On quiet summer afternoons, before my father left for work at the kitchen where he was a cook, the house filled with the odor of incense and the buzzing of a stray housefly. Dad spent long afternoons puttering in his greenhouse, filled with orchids, rare ferns, a tank with terrapin turtles, and the sound of hundreds of tiny frogs. The moist air and pools of water attracted the frogs from the forest. After he finished work in his greenhouse, my father stretched out on the mossy stone behind our house to stare at the sky.
     My father talked about his flying dream. He didn’t want to fly in an airplane, but he wanted his body to sail in the air just above the top of the trees. “This is the big dream, isn’t it?” he said, “to just float.” One day he decided to build a body suit from the plastic gallon water bags we used to haul water from the river. He would fill them with a lighter-than-air gas, and then he would be able to fly. “I’ll just soar into the sky,” he said.
     He began to research gas. He found he could create hydrogen by passing a current through water and separating the single oxygen atom from the two hydrogen atoms. Although helium would seem to be the safe choice, my father didn’t know how to make helium. After constructing an elaborate mechanism he managed to fill a jug with hydrogen. But, he was unhappy with the result. The hydrogen could barely lift the balloon. He was afraid, too, of repeating the Hindenburg, which had been a hydrogen blimp. He imagined himself falling out of the sky on fire.

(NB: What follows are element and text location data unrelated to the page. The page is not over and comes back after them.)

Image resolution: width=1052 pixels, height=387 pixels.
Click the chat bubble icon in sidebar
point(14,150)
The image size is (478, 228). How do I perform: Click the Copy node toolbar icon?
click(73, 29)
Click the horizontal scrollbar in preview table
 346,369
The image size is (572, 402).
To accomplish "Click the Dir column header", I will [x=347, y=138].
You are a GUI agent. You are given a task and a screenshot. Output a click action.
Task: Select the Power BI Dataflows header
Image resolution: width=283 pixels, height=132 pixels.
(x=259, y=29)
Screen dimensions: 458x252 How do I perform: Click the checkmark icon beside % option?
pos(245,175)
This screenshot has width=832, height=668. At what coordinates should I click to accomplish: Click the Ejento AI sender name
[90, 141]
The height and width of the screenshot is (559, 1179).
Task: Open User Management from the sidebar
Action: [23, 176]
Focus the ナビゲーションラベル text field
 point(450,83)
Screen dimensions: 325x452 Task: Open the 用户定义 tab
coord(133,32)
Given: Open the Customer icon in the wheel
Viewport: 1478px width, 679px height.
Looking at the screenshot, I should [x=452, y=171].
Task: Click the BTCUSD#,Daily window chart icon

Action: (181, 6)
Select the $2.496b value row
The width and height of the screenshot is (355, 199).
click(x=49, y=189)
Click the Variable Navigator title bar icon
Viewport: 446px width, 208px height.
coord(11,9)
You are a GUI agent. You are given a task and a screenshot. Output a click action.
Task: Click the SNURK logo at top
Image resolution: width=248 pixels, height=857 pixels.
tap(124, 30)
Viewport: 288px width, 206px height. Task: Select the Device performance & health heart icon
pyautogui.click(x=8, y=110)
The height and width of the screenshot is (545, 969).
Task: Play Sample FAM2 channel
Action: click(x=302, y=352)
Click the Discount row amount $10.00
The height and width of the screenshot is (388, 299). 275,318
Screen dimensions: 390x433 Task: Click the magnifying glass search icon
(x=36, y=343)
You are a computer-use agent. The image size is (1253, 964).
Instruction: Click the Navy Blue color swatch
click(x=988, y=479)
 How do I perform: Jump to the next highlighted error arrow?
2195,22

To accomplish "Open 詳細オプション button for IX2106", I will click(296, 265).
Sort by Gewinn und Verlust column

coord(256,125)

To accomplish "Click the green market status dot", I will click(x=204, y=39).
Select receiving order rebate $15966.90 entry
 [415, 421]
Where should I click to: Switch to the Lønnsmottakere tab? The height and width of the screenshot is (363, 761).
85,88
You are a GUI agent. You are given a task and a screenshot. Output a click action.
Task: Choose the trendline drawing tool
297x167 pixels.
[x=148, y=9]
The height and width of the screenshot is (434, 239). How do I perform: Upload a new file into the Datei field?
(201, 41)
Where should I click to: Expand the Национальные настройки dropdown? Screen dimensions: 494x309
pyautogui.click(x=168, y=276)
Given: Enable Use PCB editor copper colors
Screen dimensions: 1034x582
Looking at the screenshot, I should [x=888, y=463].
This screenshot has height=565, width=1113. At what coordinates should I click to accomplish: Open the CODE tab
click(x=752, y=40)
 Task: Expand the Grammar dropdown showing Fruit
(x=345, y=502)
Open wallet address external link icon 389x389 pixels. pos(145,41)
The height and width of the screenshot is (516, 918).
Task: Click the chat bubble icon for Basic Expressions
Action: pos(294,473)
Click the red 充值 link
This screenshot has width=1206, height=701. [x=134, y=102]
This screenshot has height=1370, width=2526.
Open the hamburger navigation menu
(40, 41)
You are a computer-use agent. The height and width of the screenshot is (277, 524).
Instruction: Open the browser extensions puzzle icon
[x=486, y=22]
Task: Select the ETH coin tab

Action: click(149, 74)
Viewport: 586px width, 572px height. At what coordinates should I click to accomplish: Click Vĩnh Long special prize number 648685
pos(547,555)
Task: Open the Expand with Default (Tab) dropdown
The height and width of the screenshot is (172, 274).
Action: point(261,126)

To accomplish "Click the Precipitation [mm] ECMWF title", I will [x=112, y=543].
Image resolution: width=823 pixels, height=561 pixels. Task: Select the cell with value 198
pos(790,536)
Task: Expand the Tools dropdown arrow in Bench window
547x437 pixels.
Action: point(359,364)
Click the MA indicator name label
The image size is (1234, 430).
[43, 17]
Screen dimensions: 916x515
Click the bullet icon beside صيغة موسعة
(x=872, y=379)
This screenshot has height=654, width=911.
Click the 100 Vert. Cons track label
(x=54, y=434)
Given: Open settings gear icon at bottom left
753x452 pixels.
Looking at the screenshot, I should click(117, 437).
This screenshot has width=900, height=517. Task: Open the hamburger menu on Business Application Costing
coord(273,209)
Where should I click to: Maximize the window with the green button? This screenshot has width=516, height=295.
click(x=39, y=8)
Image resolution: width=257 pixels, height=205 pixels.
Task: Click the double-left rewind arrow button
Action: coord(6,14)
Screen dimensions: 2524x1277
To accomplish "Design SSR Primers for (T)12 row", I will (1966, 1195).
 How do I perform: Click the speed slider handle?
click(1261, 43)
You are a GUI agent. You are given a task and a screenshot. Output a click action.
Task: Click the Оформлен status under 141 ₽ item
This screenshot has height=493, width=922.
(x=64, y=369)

     He learned, though, that bilious cows emit a steady supply of the methane, another lighter-than-air-gas. He began to talk about hooking up a pipe to the cows in the field next-door and filling sacks full of methane. The farmer wouldn’t let him. Lying on his rock dreaming the next afternoon, my father thought about the frogs that filled his greenhouse. He would use them to fill his bags. Like cows, frogs emit gas. They discharge methane in frog burps. Only frog methane wouldn’t smell. “I will create,” Dad told me, “a ribbit powered float.”
     He captured the frogs and hooked straws and tiny bags to their bodies. For a week the frogs hopped around and then one morning, the frogs all floated to the ceiling attached to tiny lighter than air bags. My father removed the bags, tied them off and stuffed the bags into his suit. Within a month, his suit was floating on the ceiling.
     In the morning, he drank his coffee. He walked out into the already warm air. The sky was a blue dome over us. He patted me on my head, and then put on his suit. He didn’t ask me to fly with him, and even if he had, I didn’t want to intrude. He strapped it on, and then my father was floating like a balloon. “I’m almost flying,” he said. “Untie me.”
     I untied the length of rope. He floated above the trees. He was laughing and crying. “This is flight!” He soared into the blue sky.